Vous êtes-vous sentie interpellée lorsque des femmes du milieu de l’édition, au Québec, sont sorties de l’ombre l’été dernier pour dénoncer les pratiques de harcèlement dont elles se disent victimes?

J’ai connu cette culture de harcèlement et de violence dans le milieu de l’édition, dans lequel j’évoluais alors que j’étais jeune femme. Des choses que j’ai vues ne seraient plus acceptées aujourd’hui. Ma vie n’était faite que de ça : harcèlement et abus de pouvoir, comme beaucoup de femmes de ma génération.

Lors d’une conversation avec ma fille, je lui expliquais que j’avais développé des façons de me défendre, dans la rue jusqu’aux shops de guenille où j’ai travaillé, et même dans le milieu de l’éducation. Naïvement, je pensais que tout cela allait disparaître quand je serais prof, mais pas du tout. Et ça m’a énormément déçue.

Bien sûr, nous, femmes de cette époque, sommes passées à travers, mais… à quel prix?

Carole David est née à Montréal en 1955, à Rosemont, quartier que l’on retrouve parfois mis en scène dans ses textes, tout comme ses origines italiennes (Impala, roman publié en 1994, traduit en italien et en anglais). Autrice de récits, de nouvelles et de romans, elle a publié une dizaine de recueils de poésie dont le premier, Terroristes d’amour, lui a valu le prestigieux prix Émile-Nelligan (1986)

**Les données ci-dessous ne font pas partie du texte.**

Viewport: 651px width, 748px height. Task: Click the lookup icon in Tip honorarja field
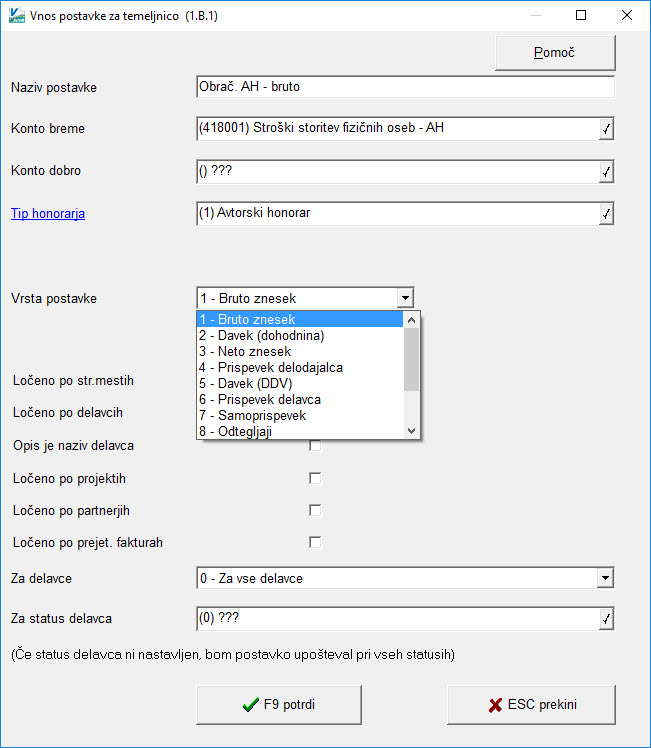coord(606,214)
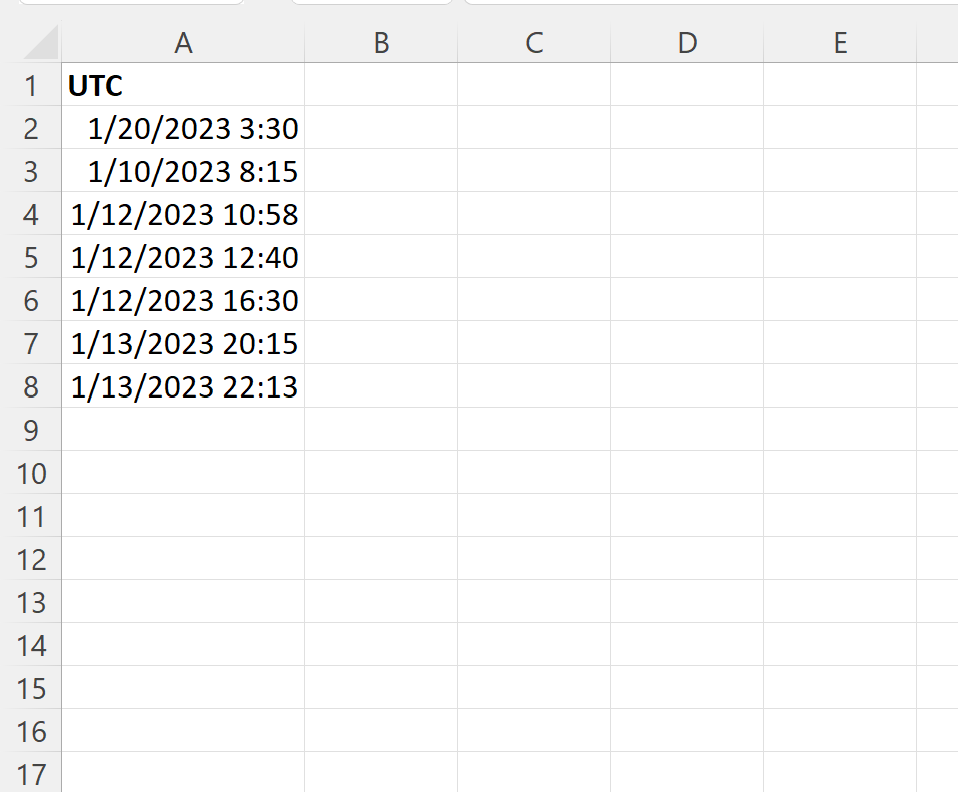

Son œuvre poétique est jalonnée de reconnaissances critiques, dont le prix Alain-Grandbois, en 2011, pour son Manuel de poétique à l’égard des jeunes filles. Récipiendaire du Grand Prix du Festival international de la poésie et du Prix des libraires pour L’année de ma disparition, en 2015, elle a également reçu en 2019 le Grand Prix du livre de Montréal pour Comment nous sommes nés. Elle a été plusieurs fois finaliste aux Prix du Gouverneur général.

La critique relève dans l’œuvre de l’écrivaine un regard singulier sur la société et la condition féminine, mais aussi sur l’Amérique, sa culture populaire et sa littérature. Carole David est titulaire d’un doctorat en création de l’Université de Sherbrooke. Elle a fait carrière comme enseignante au cégep du Vieux Montréal, après avoir tenu des chroniques littéraires et culturelles dans diverses revues et au quotidien Le Devoir. Ses livres sont principalement publiés aux Éditions Les Herbes rouges.